Huerto escolar

Desde el año 1992 y de manera continuada el huerto es una herramienta más en el proceso formativo de nuestros alumnos, convencidos de sus posibilidades para avivar el entusiasmo y generar ilusión y desde la convicción de que ayuda a los niños a “saber vivir con uno mismo” y a “saber vivir con la naturaleza y con los otros”.
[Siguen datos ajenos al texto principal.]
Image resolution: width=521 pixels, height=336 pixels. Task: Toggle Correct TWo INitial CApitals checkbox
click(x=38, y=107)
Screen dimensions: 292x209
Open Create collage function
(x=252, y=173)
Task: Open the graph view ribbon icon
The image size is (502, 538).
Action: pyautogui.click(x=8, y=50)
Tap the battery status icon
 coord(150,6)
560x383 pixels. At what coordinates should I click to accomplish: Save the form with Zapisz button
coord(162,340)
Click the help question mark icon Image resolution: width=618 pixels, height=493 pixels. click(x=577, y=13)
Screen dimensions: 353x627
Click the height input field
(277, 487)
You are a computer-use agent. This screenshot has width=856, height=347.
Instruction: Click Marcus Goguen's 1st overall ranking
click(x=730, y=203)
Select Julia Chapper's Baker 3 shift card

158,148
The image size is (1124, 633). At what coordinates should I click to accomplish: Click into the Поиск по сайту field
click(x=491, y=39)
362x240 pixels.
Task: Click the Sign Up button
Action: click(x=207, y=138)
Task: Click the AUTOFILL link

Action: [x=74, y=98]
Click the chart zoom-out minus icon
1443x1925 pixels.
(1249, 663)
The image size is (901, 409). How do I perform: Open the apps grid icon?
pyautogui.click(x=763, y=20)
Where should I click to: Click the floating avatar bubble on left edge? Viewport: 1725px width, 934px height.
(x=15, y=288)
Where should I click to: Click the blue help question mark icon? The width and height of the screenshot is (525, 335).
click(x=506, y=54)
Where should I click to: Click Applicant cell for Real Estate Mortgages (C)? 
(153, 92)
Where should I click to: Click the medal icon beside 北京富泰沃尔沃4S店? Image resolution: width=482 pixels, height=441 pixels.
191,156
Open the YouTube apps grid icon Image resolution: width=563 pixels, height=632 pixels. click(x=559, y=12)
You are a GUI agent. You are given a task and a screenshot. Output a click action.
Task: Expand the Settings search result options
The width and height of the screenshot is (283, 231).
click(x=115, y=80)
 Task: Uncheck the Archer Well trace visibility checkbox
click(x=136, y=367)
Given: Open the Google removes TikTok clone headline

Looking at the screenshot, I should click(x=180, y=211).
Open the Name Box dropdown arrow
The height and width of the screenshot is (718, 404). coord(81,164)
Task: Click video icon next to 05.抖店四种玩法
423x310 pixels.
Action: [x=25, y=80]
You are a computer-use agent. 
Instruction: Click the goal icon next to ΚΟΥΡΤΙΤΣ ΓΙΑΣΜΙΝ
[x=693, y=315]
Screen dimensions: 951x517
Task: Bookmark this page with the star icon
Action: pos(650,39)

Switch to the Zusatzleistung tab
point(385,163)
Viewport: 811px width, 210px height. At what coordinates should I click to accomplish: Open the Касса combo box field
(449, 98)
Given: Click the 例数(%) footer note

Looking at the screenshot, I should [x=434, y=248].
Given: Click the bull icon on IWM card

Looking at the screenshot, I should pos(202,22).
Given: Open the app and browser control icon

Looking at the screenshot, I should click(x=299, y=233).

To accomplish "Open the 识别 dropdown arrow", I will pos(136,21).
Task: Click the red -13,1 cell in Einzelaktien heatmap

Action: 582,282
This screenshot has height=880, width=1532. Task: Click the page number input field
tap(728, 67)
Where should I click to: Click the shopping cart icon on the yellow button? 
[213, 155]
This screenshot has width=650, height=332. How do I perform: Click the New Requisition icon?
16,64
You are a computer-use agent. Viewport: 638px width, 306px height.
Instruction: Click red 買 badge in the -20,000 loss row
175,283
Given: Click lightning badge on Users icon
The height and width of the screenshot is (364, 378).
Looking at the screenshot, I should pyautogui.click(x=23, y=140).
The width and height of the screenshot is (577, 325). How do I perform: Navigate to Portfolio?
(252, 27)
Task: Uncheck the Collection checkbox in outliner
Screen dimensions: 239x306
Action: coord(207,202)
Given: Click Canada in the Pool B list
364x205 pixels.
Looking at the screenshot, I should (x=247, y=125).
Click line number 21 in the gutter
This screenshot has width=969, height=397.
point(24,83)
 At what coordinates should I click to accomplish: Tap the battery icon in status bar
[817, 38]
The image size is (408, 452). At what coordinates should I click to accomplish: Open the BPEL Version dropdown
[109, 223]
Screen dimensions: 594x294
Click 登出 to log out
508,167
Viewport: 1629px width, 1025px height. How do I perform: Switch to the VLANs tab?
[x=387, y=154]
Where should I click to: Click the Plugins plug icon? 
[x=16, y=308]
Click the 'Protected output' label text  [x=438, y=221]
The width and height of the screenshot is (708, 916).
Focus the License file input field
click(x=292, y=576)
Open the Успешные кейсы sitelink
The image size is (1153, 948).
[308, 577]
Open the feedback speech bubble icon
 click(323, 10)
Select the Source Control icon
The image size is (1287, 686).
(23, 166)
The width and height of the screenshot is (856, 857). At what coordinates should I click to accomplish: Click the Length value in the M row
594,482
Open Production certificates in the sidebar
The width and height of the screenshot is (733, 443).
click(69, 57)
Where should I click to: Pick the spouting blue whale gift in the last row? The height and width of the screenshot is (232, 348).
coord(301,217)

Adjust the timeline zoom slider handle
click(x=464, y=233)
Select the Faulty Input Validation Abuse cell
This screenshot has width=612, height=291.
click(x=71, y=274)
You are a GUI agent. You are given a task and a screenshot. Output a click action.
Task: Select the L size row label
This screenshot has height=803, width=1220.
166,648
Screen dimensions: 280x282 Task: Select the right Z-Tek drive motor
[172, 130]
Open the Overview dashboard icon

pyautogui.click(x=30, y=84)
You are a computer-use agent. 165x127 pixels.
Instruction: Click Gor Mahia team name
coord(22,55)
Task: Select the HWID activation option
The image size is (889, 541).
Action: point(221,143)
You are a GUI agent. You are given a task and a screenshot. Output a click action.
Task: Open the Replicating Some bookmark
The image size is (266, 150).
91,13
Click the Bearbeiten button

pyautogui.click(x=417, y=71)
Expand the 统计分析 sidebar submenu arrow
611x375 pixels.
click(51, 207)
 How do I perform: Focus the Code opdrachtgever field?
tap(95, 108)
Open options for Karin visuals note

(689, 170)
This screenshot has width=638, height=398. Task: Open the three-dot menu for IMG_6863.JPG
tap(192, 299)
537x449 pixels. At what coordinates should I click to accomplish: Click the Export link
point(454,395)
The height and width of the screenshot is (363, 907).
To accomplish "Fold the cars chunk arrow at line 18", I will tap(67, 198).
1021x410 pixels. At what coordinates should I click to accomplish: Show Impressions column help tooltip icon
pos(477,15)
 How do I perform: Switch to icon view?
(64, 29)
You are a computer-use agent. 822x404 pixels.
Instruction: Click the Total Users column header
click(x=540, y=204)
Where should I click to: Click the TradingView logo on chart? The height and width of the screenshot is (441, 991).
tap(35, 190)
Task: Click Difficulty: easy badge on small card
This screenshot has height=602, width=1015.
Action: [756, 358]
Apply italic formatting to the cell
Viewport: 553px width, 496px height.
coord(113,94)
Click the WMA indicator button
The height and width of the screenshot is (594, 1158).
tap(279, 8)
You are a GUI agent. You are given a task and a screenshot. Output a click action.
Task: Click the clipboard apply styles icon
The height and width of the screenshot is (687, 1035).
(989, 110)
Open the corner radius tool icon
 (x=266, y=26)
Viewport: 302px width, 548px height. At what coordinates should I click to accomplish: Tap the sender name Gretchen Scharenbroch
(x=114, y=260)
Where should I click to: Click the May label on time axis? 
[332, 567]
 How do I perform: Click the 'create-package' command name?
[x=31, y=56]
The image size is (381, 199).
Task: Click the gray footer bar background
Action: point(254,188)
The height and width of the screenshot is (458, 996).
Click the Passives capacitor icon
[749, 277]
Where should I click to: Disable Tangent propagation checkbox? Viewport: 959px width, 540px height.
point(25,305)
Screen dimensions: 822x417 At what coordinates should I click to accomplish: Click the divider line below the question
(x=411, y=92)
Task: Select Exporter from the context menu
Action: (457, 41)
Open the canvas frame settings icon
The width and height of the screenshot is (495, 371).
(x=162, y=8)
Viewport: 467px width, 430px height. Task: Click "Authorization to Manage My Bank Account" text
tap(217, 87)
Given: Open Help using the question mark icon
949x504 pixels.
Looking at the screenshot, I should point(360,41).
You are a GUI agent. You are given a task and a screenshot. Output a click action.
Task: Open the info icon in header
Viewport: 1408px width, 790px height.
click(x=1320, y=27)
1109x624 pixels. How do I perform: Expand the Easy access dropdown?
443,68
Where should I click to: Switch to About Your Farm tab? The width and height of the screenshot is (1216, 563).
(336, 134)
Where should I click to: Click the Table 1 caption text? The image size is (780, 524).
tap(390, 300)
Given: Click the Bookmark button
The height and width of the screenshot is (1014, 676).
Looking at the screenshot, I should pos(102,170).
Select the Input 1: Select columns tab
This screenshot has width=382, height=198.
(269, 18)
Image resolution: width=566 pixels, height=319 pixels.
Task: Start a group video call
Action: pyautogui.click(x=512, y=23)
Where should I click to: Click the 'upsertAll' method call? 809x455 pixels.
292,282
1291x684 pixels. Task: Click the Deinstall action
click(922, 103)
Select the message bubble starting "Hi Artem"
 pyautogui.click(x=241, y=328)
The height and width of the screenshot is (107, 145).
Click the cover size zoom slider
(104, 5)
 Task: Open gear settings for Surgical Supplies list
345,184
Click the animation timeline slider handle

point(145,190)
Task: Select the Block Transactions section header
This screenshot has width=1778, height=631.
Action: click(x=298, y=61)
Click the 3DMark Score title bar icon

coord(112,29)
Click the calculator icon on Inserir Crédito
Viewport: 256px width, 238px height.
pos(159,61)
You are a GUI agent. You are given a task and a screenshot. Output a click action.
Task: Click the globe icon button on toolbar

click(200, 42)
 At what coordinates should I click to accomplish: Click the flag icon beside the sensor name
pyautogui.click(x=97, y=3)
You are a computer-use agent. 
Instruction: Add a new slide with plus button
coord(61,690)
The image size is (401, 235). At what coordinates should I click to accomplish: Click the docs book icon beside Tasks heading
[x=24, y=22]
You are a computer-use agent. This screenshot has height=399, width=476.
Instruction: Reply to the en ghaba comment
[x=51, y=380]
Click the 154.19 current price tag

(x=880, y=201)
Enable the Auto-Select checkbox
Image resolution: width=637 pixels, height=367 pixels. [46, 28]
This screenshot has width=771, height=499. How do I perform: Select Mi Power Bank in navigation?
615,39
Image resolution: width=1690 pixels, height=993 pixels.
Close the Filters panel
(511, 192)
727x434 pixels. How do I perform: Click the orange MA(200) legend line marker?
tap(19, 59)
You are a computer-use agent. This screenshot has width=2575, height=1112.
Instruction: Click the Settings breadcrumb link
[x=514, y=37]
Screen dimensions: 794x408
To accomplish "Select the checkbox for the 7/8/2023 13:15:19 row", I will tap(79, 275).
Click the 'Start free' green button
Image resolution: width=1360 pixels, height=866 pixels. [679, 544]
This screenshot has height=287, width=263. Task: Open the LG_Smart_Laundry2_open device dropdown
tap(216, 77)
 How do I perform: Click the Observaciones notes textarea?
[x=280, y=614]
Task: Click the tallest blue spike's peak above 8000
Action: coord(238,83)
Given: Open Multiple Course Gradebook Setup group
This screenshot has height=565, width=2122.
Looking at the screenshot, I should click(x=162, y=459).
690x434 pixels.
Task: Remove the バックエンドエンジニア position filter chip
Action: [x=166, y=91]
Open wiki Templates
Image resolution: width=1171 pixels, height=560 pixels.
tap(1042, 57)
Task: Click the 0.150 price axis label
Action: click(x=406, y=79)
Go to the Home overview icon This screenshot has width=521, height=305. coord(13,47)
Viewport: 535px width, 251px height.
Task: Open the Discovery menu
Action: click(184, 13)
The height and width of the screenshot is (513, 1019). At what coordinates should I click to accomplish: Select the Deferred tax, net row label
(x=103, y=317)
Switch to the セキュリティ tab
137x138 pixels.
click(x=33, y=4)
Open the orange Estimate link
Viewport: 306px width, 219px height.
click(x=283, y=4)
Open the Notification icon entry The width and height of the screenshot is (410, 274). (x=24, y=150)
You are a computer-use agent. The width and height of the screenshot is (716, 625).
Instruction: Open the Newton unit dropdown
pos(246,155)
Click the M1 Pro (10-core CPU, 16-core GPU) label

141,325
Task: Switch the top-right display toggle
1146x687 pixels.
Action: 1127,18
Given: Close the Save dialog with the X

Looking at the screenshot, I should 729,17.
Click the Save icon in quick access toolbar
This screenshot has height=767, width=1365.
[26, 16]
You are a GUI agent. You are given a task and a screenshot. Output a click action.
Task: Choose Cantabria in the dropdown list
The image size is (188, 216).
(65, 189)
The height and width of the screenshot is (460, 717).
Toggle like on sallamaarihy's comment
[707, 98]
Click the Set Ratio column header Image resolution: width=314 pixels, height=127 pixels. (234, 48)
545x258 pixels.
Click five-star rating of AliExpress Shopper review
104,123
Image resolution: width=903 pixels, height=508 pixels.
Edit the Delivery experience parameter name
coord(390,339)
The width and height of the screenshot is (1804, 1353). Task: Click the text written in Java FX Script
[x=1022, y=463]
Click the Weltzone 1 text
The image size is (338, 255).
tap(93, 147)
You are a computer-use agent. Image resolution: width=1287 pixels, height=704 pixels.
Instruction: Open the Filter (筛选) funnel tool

El conocimiento del medio que adquieren los alumnos les hace especialmente sensibles, y empiezan a percibirse de que éste no es algo que hay que conocer y explotar sino que también hay que conservar. Les ayuda a darse cuenta de que el hombre con sus actuaciones altera la naturaleza no siempre positivamente, a veces de forma irreversible, descubriendo una de las primeras leyes de la Ecología: “Todo está relacionado con todo”.

 

Por ello, nuestro proyecto actúa como mecanismo de ajuste y de estabilización en la relación hombre-naturaleza al penetrar en la educación que los niños reciben en la escuela.

 

Aunque, además, el reto de desarrollar no sólo las capacidades cognitivas sino también las afectivas, corporales, éticas y sociales, enriqueciendo el desarrollo curricular y entrando en relación dinámica y creativa con todas las áreas de aprendizaje.

 

Por otra parte, el desarrollo de las actividades y la metodología utilizada ayudan a que el alumno realice un aprendizaje significativo por sí sólo, es decir que pueda desarrollar al máximo sus posibilidades y su autonomía para que sea capaz de ir construyendo poco a poco sus propios esquemas de conocimiento.